А тогда в логу к нам вскоре присоединились комбат-2 и несколько бойцов. Когда перестали рваться снаряды, мы пошли в степь к догоревшим стогам и нашли человек пять раненых. Но ни командира дивизиона, ни комбата-3, ни начальника взвода управления среди ни не было. На следующий день к нам присоединили остатки других разбитых дивизионов – шесть пушек на конной тяге. Мы вытащили нашу пушку и тягач. Они оказались исправными. Ночью мы отрыли окопы у разъезда 564, замаскировали их сетками, дерном, травой, отрыли ложные огневые позиции, перегнали пушки на новые позиции. И началась обычная война. Штаб нашей дивизии вместе с частью пехоты, артиллерии и спецподразделениями, как выяснилось позже, находился от нас в нескольких километрах. Но теперь мы уже знали, что между нами мощная немецкая группировка, расколовшая 23 августа нашу дивизию на две части и прорвавшаяся к Волге. Чтобы одолеть ее, потребовались месяцы. Утром мы захватили разъезд 564, а к вечеру немцы вновь овладели им. На следующее утро опять короткая артподготовка и атака с тем же результатом. Пополнений не поступало. Постоянно не хватало снарядов, не говоря о хлебе насущном. Чтобы как-то продержаться, ночью солдаты уходили в степь, где чудом сохранился небольшой клин пшеницы. Ее резали штыками, финками и в плащ-палатках тащили в окопы. Там молотили, вывеивали и варили без соли.

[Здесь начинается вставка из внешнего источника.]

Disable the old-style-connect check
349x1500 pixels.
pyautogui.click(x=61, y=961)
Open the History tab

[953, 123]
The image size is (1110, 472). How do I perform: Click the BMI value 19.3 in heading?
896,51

Часто казалось: мы последние солдаты Родины… Да, все было в тот самый тяжелый, самый драматический день минувшей войны. И несгибаемость, мужество наших солдат и офицеров. И просчеты командования. И страх, и попытки иных спастись любой ценой. И превосходство врага в технике, особенно в авиации и танках. Почему же, несмотря на все это, мы победили? Пытаясь найти ответ, я перебираю в памяти еще раз те, давние уже события, перечитываю Историю Великой Отечественной, мемуары, вновь открываю книгу Г.А.Дорофеева и К.М.Михтунца “315-я Сибирская в боях за Сталинград”, изданную в Барнауле, где формировалась дивизия. Вспоминаю моих боевых товарищей, большинству их которых не довелось дожить до победного дня.

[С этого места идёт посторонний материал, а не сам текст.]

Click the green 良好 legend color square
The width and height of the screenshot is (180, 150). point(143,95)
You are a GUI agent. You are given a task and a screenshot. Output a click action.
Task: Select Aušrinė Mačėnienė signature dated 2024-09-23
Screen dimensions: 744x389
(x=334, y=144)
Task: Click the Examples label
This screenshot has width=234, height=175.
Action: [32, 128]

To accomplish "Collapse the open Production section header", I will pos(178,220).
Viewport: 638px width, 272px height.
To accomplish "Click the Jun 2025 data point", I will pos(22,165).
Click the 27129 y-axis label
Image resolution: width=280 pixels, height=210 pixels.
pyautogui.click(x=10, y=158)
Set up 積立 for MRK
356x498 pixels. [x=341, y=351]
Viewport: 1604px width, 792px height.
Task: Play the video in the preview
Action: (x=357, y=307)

Чтобы понять истоки той силы, что определяет глубинное, слитное движение народа на крутых поворотах истории, мало знать военно-технические вопросы. Нужен хороший наблюдательный пункт, высокая нравственная точка обзора. С нее видно, что многое в духовной стойкости бойцов Сталинграда определялось самой нашей общей судьбой, всеми предшествующими годами жизни и трудным 1941-м. На нас напали. На наш дом, на нашу землю.

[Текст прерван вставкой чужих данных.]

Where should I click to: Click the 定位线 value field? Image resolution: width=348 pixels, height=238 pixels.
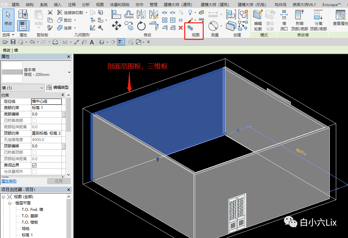46,101
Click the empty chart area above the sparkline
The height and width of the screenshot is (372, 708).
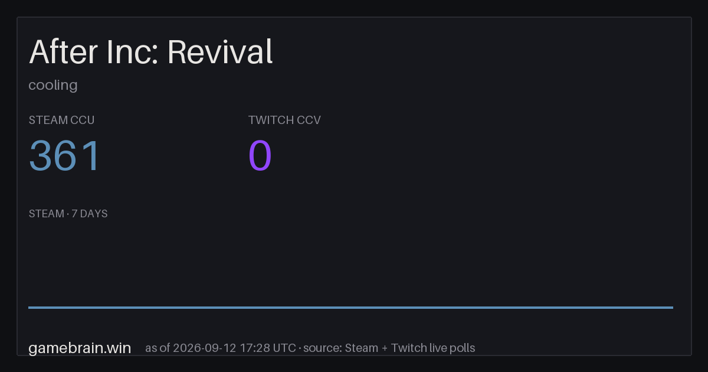[350, 263]
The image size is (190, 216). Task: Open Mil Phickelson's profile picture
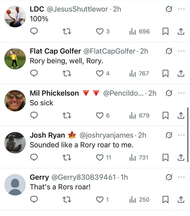tap(15, 101)
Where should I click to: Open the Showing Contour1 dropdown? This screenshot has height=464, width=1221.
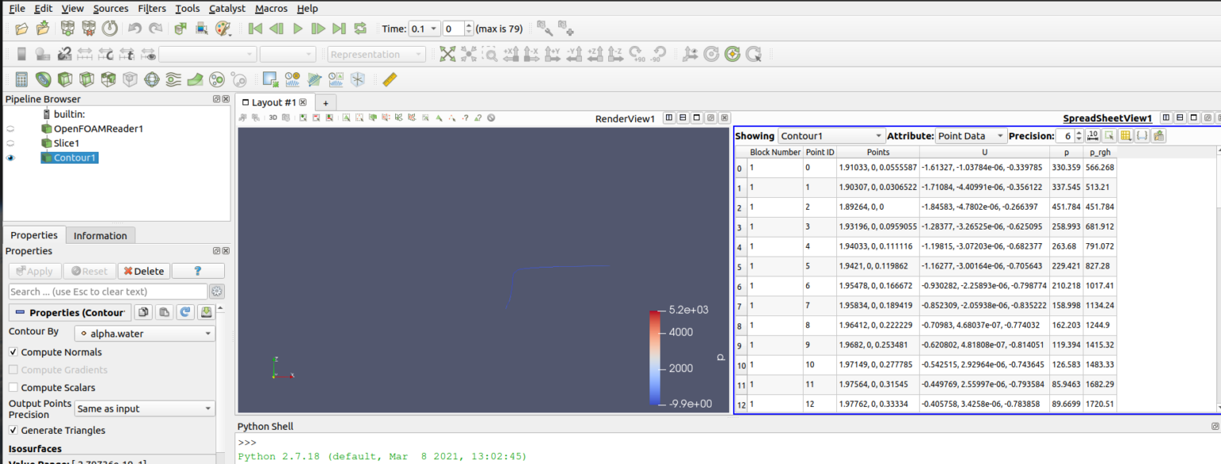831,136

Ни у кого, даже у самого неграмотного бойца, не было сомнения в справедливости войны, которую мы ведем. Рядовые солдаты не говорили высоких слов – Отечество, патриотизм. Но эти высокие понятия и чувства жили в них в самом истинном, первоначальном смысле. А пока надо было устоять. Собраться с силами. Ведь до победного 19 ноября, когда началось наше генеральное наступление под Сталинградом, оставалось еще почти три невиданно длинных и кровавых месяца.